We love the Irish because they don’t take themselves too seriously. Even their genius writers got pissed on a regular basis at pubs round Dublin (according to the Literary Publ Crawl guides). Yet their small island can boast 4 Nobel prizes for literature: WB Yeats in 1911, George Bernard Shaw in 1936, Samuel Beckett in 1977, and Seamus Heaney in 1995. Seems they are due for one.
Alas the Nobel committee didn’t have the opportunity to debate whether to honor the by-then disgraced Oscar Wilde. The prize started in 1901 and he died in 1900. Oscar Wilde towers off to the side where he can critique and sometimes ridicule the pompous and the fool.

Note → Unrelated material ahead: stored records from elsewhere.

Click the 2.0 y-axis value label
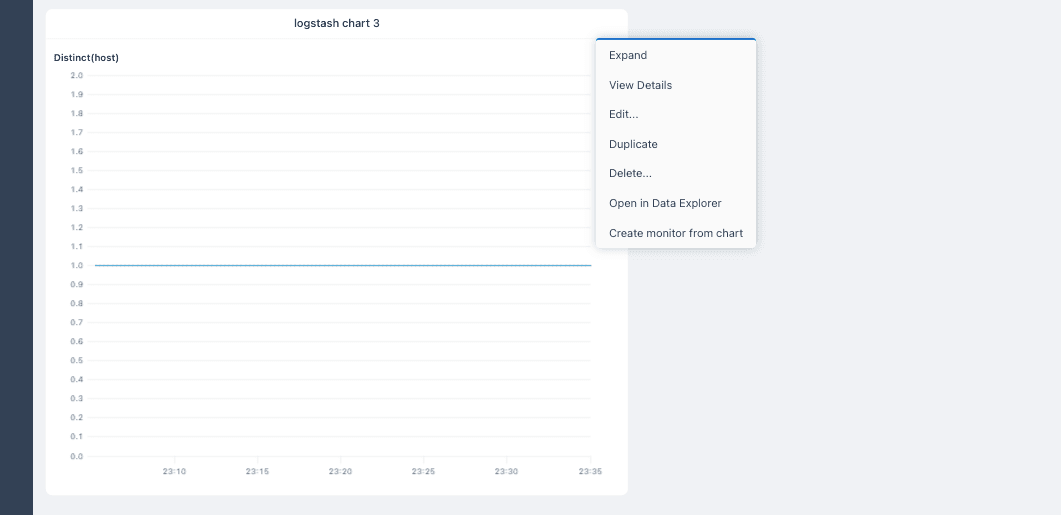 pos(76,75)
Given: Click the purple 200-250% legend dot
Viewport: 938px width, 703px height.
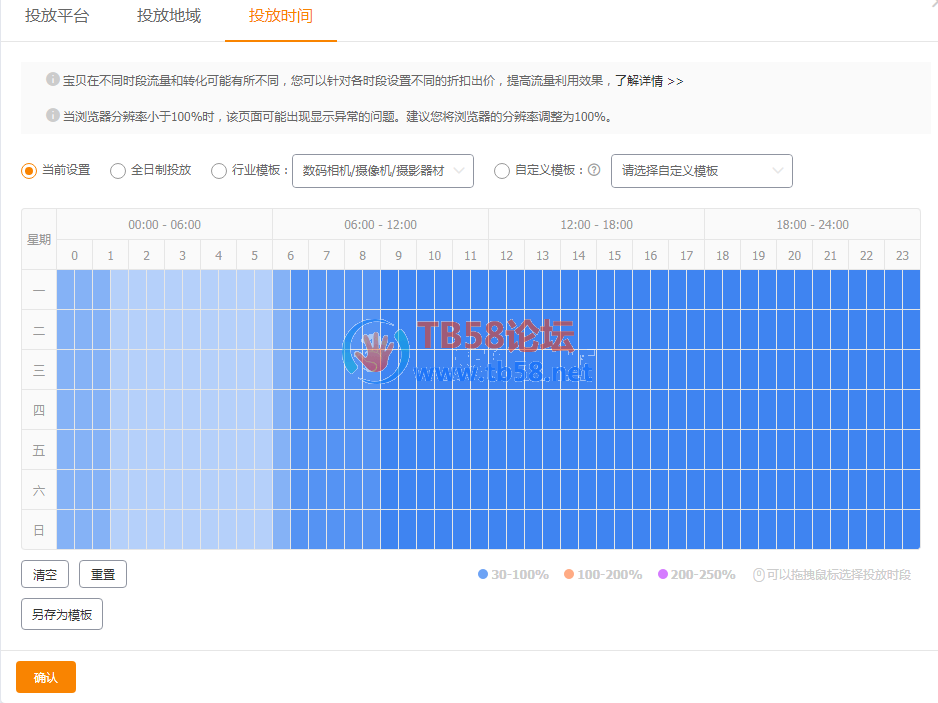Looking at the screenshot, I should (662, 574).
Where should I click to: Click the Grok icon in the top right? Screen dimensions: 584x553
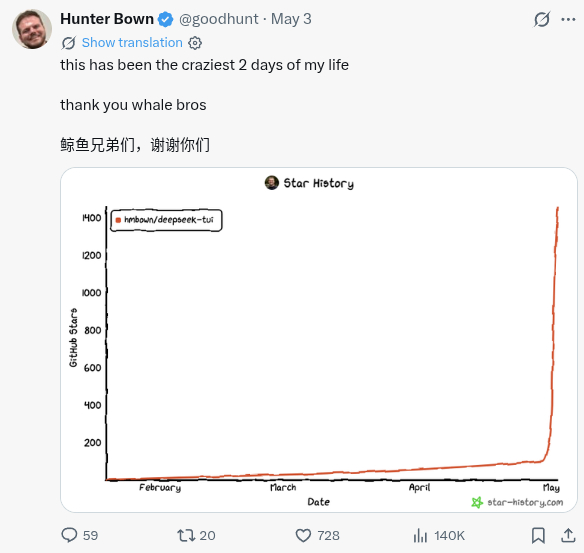pyautogui.click(x=542, y=19)
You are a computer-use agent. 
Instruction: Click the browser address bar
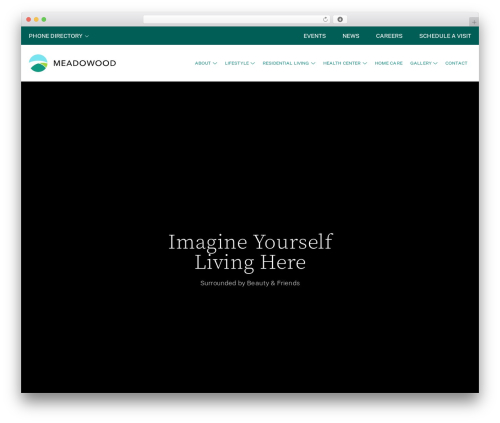pos(233,20)
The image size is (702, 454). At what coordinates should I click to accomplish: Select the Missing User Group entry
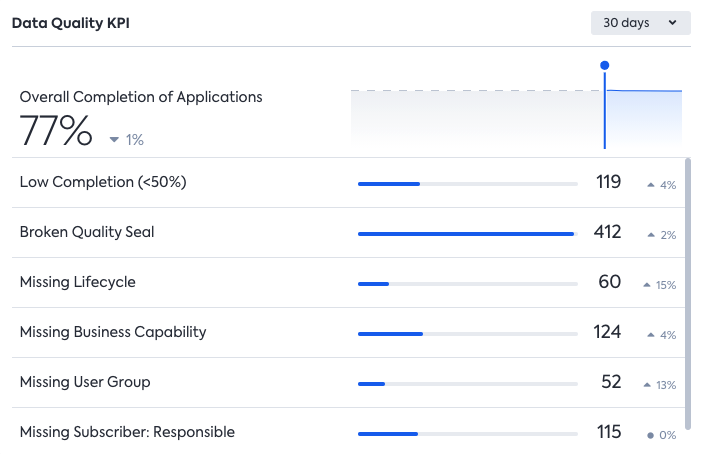click(x=85, y=382)
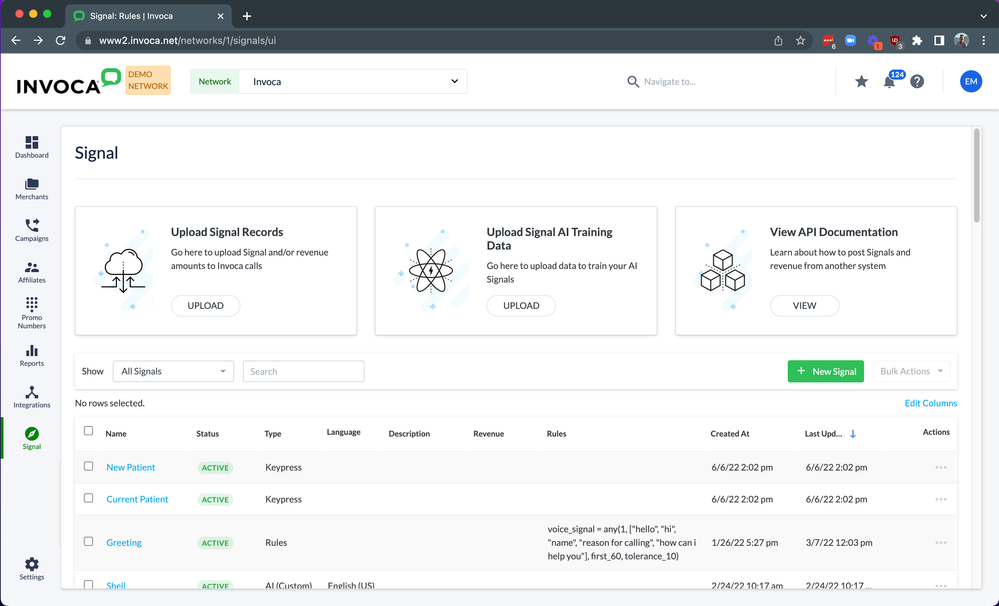
Task: Open the Bulk Actions dropdown
Action: (x=911, y=372)
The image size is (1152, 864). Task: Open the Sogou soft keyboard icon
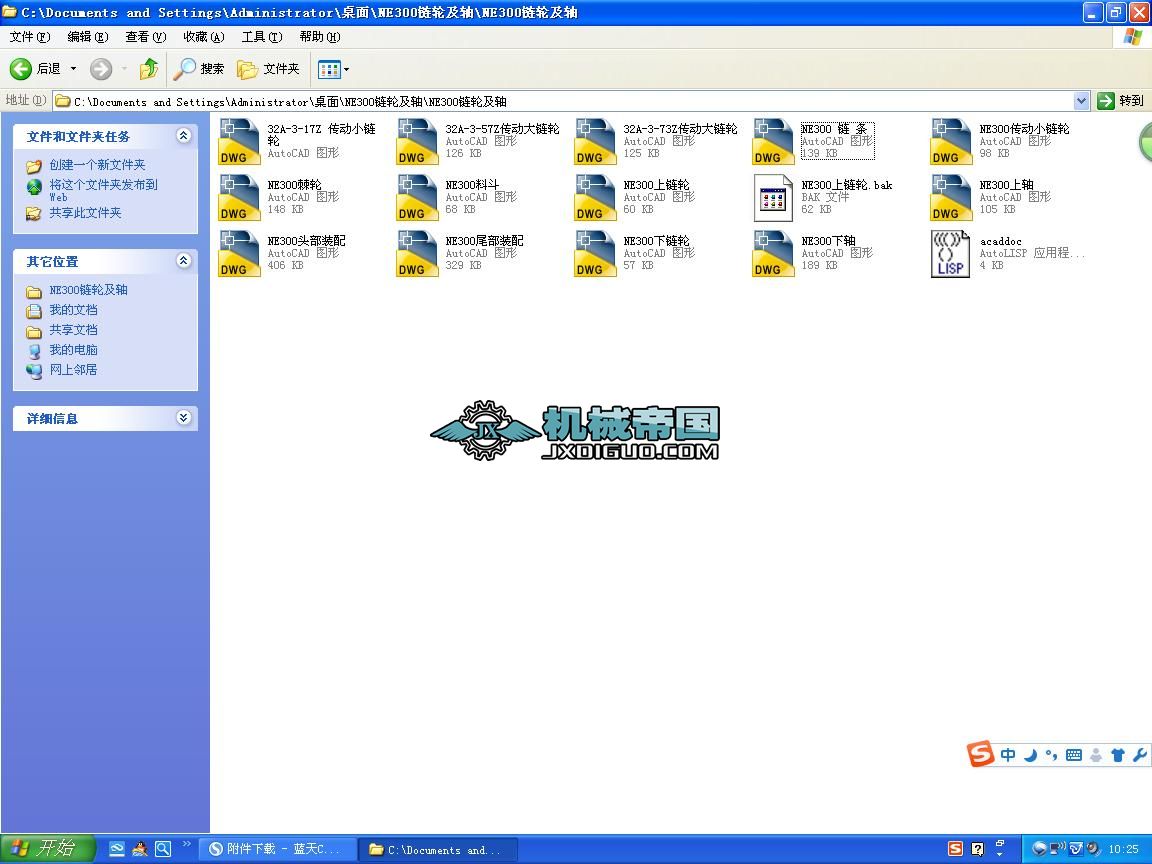pyautogui.click(x=1074, y=754)
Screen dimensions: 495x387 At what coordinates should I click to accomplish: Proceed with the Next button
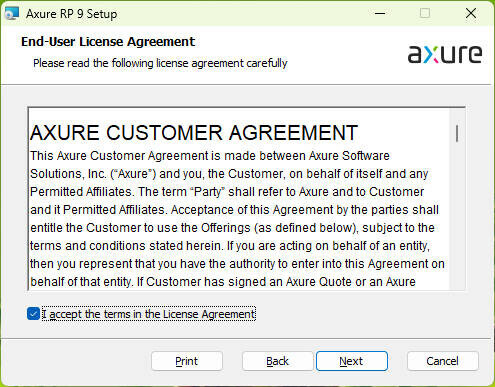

I found this gem of book of Oscar Wilde quotes at the Dublin Writers Museum bookshop. (I admit I only went there for the bookstore because they haven’t changed up the exhibits since the 90s, and they still don’t have a website!)

This morning I am reading it before I mail it to a friend and I am inspired, amused, and left with quite a bit to think over. Here are a few of the highlights:
Selfishness is not living as one wishes to live, it is asking others to live as one wishes to live. -O.W.
Bad art is a good deal worse than no art at all. -O.W.
Prayer must never be answered: if it is, it ceases to be prayer and becomes correspondence. -O.W.
Society sooner or later must return to its lost leader, the cultured and fascinating liar. -O.W.
Anyone can make history. Ony a great man can write it. -O.W.
Anybody can sympathize with the sufferings of a friend, but it requires a very fine nature–it requires, in fact, that nature of a true Individualist–to sympathize with a friend’s success. -O.W.